Moving swiftly on before this
update gets bogged down in a mire of cute photos and admiring 'Ahhh's
. . .
Last update I mentioned that Koh
Chang is the only Thai island to have a marijuana strain named
after it. Turns out that the person who took the first
seeds from Koh Chang to the west is a regular reader of
this site and had also emailed me in the past - small world
isn't it? You'll find Mongoose's site
here
if you're interested in herbal gardening.

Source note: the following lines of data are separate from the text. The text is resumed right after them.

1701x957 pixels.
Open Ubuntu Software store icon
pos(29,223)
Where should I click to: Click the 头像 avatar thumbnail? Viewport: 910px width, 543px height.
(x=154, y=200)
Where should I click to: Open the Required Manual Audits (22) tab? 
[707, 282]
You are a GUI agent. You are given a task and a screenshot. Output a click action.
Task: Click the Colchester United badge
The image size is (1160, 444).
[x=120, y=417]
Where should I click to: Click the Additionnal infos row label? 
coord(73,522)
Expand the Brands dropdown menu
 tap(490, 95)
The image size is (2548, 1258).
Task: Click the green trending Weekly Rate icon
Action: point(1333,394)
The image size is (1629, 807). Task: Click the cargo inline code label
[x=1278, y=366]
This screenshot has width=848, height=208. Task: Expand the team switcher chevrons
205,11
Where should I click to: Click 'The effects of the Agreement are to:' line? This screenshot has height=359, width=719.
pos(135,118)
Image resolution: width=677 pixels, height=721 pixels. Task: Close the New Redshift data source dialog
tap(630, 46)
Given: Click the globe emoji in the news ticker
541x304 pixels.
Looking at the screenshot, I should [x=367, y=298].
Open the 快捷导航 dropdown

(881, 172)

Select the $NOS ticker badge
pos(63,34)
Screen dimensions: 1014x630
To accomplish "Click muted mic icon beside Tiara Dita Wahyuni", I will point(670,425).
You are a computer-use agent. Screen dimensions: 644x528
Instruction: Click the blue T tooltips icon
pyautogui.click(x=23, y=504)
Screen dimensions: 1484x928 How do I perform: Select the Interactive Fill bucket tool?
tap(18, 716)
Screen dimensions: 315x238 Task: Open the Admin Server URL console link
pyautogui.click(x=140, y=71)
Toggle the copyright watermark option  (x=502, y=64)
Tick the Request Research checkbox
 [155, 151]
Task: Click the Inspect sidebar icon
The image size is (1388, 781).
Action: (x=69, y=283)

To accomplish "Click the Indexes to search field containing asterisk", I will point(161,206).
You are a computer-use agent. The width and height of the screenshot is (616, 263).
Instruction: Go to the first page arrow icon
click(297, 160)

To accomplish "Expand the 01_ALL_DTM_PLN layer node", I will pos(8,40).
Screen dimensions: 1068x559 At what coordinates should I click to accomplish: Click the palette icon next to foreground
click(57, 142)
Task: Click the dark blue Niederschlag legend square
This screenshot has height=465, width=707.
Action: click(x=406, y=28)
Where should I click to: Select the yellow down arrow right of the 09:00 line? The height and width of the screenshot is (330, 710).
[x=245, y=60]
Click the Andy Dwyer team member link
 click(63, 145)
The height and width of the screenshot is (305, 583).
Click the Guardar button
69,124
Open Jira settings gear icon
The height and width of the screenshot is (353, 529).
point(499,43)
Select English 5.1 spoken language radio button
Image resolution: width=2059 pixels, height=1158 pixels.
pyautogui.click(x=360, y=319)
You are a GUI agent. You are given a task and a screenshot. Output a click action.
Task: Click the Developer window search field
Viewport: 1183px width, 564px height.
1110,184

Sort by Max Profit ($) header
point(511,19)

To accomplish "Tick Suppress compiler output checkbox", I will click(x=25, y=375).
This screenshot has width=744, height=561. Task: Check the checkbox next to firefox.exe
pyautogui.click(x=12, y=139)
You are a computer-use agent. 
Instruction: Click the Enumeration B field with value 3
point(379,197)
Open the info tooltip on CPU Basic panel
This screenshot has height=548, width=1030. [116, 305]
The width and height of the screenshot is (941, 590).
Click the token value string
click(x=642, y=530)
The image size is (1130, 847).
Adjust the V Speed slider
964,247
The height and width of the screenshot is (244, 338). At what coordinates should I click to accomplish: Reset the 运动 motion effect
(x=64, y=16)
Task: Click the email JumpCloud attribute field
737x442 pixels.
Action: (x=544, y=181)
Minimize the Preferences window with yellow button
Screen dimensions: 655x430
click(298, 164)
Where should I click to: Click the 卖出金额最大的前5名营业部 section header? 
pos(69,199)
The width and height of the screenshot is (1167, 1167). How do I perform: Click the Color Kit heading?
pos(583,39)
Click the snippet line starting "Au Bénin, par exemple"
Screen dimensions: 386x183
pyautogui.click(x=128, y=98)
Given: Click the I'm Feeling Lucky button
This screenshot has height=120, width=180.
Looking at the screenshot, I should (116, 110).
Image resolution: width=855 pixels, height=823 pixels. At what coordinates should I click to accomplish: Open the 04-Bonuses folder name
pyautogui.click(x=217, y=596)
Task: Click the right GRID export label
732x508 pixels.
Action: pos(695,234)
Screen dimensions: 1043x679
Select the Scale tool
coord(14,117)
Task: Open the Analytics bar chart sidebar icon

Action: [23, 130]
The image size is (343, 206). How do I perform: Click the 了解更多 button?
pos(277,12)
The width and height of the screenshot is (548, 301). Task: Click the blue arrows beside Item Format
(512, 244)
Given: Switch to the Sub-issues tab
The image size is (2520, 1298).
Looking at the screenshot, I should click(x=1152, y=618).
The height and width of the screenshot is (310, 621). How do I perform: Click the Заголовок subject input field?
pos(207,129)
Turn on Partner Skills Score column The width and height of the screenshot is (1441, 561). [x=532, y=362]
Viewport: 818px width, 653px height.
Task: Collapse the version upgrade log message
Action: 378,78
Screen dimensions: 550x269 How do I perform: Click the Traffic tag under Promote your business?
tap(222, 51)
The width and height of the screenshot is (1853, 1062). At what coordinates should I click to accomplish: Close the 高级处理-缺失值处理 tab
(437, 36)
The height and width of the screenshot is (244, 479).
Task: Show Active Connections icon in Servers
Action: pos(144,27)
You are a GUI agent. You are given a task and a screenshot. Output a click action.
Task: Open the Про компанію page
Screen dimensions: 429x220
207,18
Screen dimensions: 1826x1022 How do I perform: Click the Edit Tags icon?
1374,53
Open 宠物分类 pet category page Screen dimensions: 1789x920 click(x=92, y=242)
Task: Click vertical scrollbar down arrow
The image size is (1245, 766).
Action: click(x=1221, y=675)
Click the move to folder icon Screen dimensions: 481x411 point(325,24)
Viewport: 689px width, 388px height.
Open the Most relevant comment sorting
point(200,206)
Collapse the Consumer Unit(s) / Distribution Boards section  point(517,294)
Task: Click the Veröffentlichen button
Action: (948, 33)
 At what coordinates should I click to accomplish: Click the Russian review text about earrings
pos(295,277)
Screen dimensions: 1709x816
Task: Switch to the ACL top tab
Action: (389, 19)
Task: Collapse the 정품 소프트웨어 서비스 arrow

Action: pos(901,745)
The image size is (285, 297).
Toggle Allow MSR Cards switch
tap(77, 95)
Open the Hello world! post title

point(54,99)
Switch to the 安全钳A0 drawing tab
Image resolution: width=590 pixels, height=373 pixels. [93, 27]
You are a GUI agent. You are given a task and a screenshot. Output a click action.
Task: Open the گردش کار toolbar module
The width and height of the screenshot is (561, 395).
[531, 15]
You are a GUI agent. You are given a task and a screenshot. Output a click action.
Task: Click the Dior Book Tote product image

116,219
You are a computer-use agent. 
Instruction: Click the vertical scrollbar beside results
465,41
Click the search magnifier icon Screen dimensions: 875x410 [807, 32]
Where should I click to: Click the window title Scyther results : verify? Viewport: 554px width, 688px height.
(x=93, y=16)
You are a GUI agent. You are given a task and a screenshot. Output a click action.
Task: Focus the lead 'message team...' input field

We just had a new toilet built.
As civil engineering projects go I didn't figure it'd be one of
the toughest assignments ever. However, we hadn't counted
on Somchai & Uncle Somchai our builders. We used them
because they did a good job fixing our wooden deck. Somchai was
the skilled one who basically did everything whilst Uncle
Somchai carried stuff, smoked and disappeared for hours on
end. So they were happy to have a few more days work
building a toilet.
Turned out that whilst they were
very good with wood, concrete and toilets left them a bit
mystified. The first inkling of this was when the concrete
was poured for the floor and Mam noticed something was amiss.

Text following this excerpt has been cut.